Panóptico

Chegava na Otávio Rocha por volta das quatro da tarde, e ficava perambulando entre as bancas de jornais e as floristas com suas rosas resfriadas. Garimpava figurinhas recém-chegadas, pois detinha a informação sobre novas remessas provindas do centro do país, com destino a Porto Alegre. Metia o conteúdo nos bolsos da jaqueta surrada, não antes de abotoá-los cuidadosamente. Ah, mas antes disso – é bom lembrar – penetrava no Café Haiti e pedia o combo de sempre: uma taça de pingado com um farroupilha. Comia pausadamente. Alongava, através da espera e risinhos nervosos, o prazer da futura aquisição.

Era notável que se considerava um colecionador exemplar.

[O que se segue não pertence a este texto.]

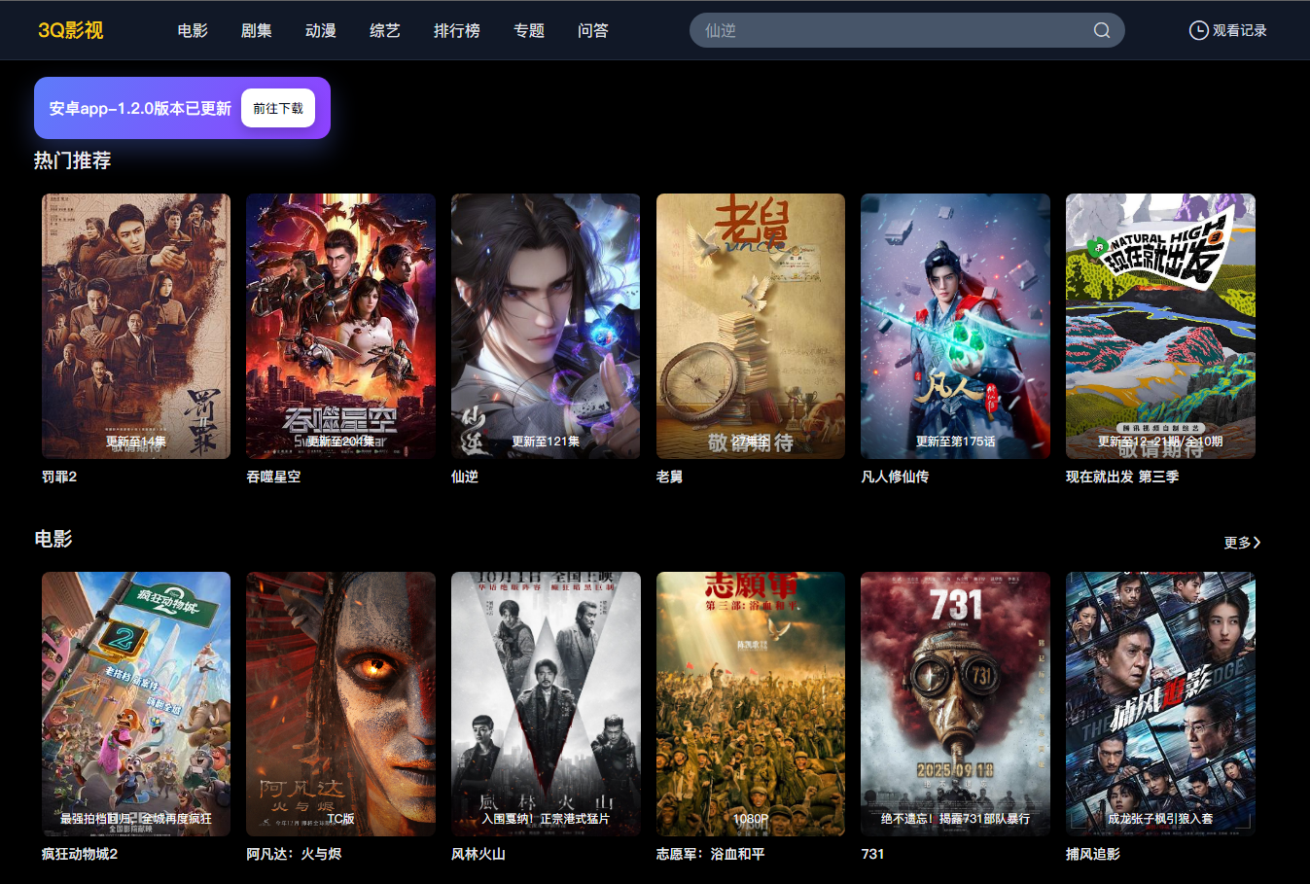Open the 现在就出发 第三季 poster
Image resolution: width=1310 pixels, height=884 pixels.
pos(1160,326)
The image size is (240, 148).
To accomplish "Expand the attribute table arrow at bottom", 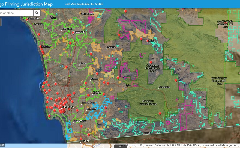I will coord(120,146).
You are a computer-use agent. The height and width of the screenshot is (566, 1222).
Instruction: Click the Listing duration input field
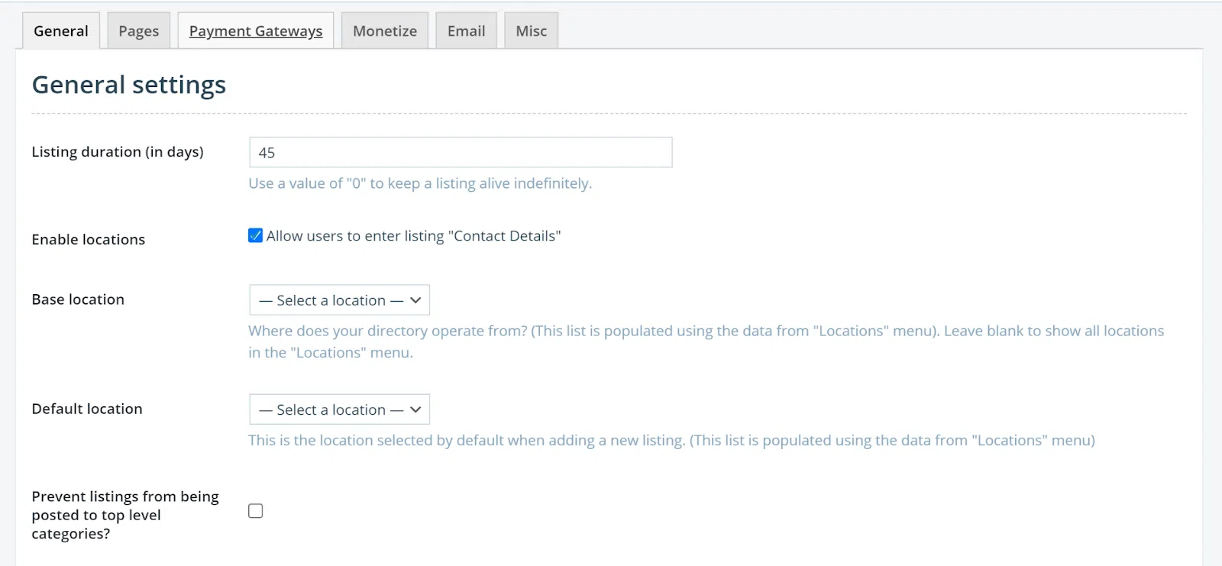461,153
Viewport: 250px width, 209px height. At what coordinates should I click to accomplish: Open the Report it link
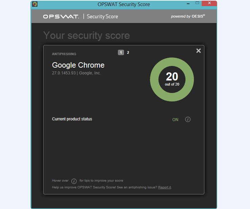pos(165,187)
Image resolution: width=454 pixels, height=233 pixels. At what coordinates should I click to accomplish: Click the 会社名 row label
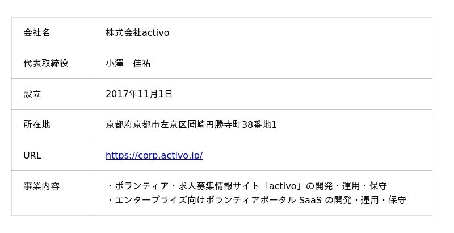37,32
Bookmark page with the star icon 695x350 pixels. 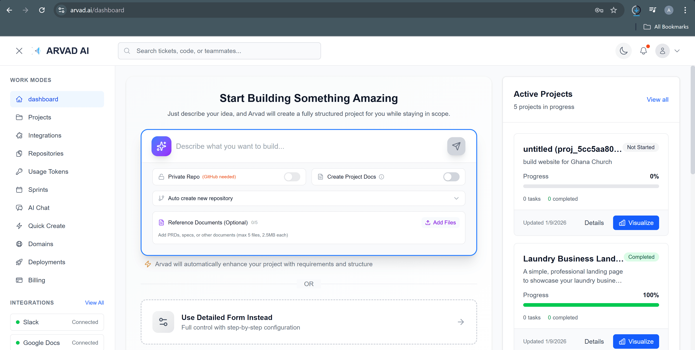[x=614, y=10]
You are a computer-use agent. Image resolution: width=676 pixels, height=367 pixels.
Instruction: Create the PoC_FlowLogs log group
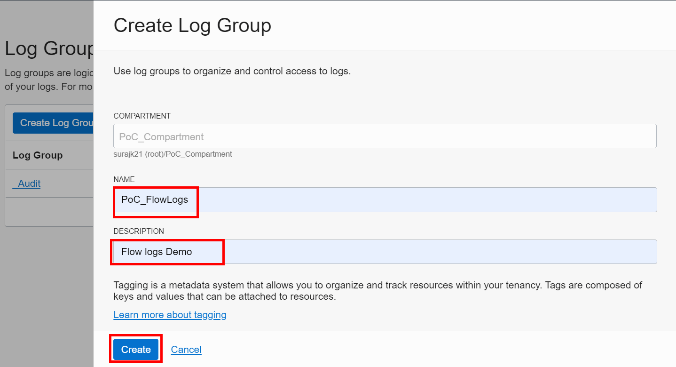135,349
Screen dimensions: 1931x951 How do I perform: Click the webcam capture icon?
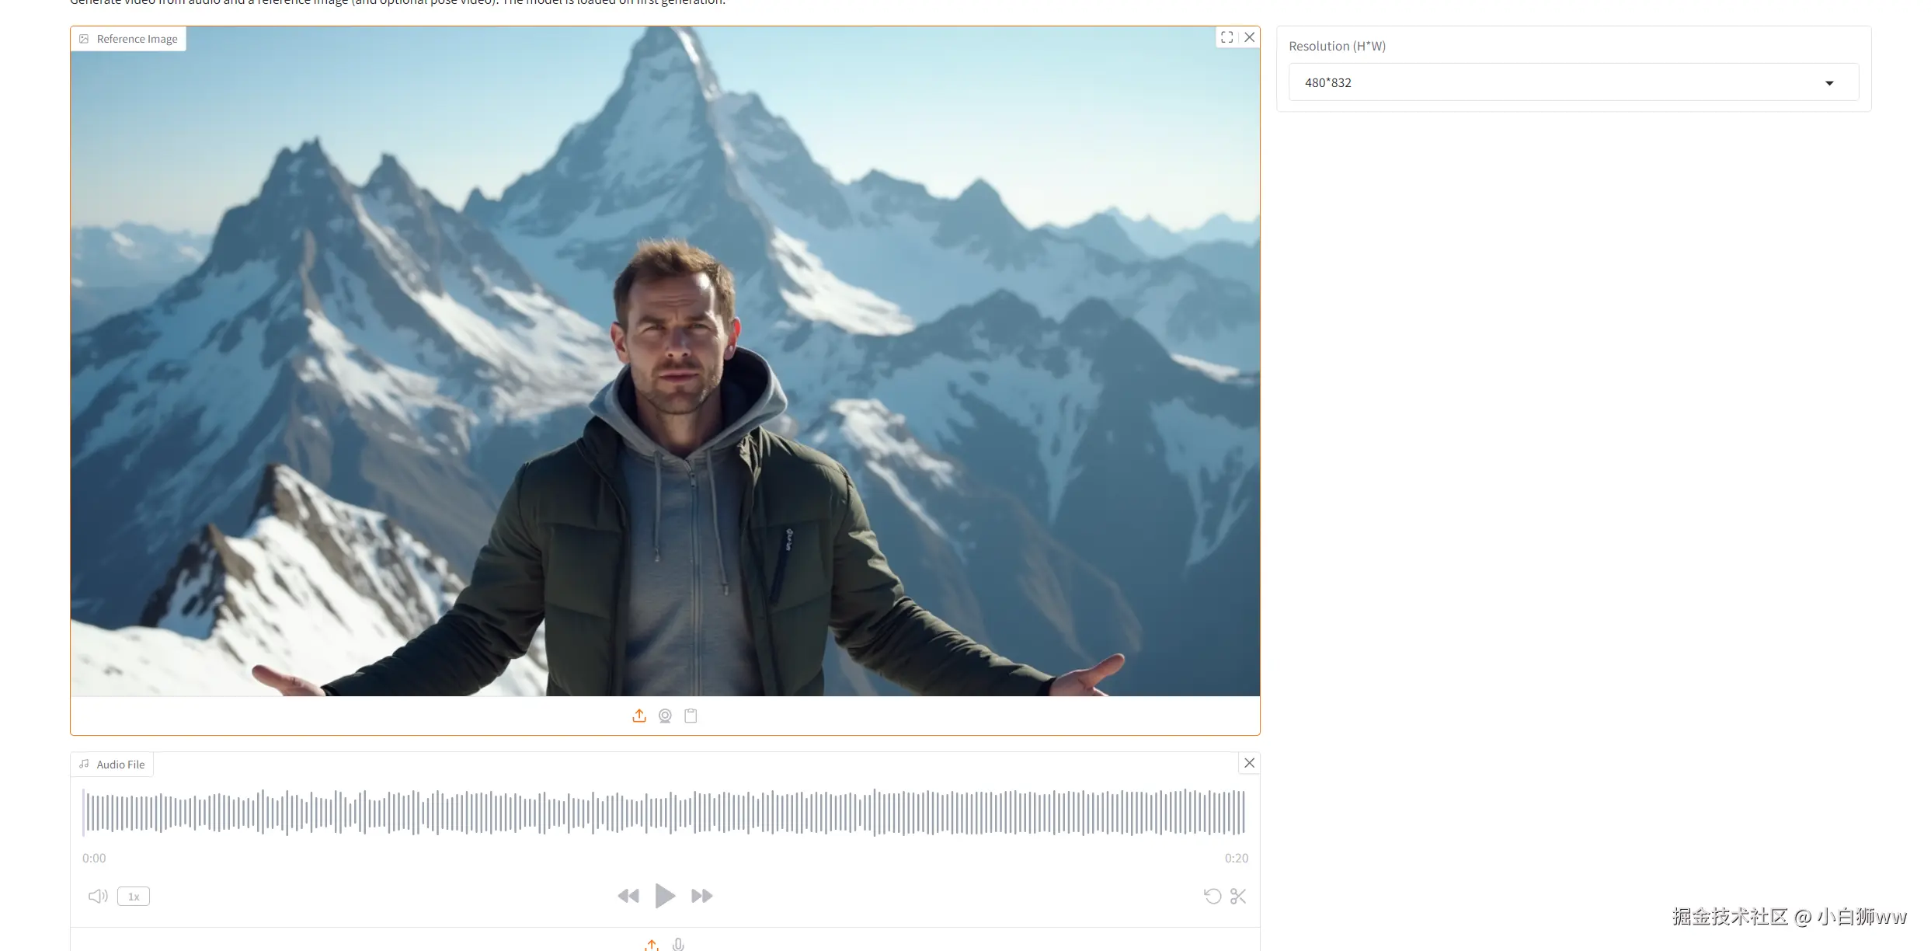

Logo após uma compra às cegas, sentava-se no banco de concreto reservado aos transeuntes, aos cansados e aos pedintes do passeio público. A textura rugosa do envelope singelo convidava-o a cheirá-lo. Embebido da experiência, procurava o melhor ângulo e rasgava-o inaudivelmente. Bem, mas antes de se consumar esse ritual, como regra, projetava o papel manteiga do envelope contra a luz, buscando adivinhar as silhuetas e as cores sagradas àquele invólucro carimbado em azul. Os olhos brilhavam sob as mãos trêmulas, a respiração tornava-se mais profunda e o coração fazia-se ouvir pelos passantes: Pelé, Pato Donald, Dina Sfat, Dick Vigarista? Sim, acertou, eram todos esses e mais o urso polar, o Zé Colmeia, o Tony Ramos, o Mancha Negra e o Sócrates. As figurinhas do momento, e as nostálgicas. Ele espionava os detalhes daqueles protagonistas de mundos tão diferentes entre si, expostos em seus álbuns quase completos, não fosse por aquela figurinha lendária, impossível de se encontrar. No entanto, nos seus domínios, reinava absoluto.

Como um bom colecionador, colecionava incompletudes.

Nos dias pares da semana esse sujeito reaparece a minha frente entre a carga tóxica do transporte público e os escambos ouro-compro-ouro-cabelo-alma. Feito presa, meus olhos de lince o tornam alvo. Posiciono-me e o imobilizo num instante fotográfico. Espero a novidade, o instante raro, a revelação de uma cena desfocada, olhares cruzados. Por detrás da película que nos distingue, me sirvo de seu fútil desejo ao acariciar sua inútil ambição.

Como uma espectadora obssessiva, coleciono disparos.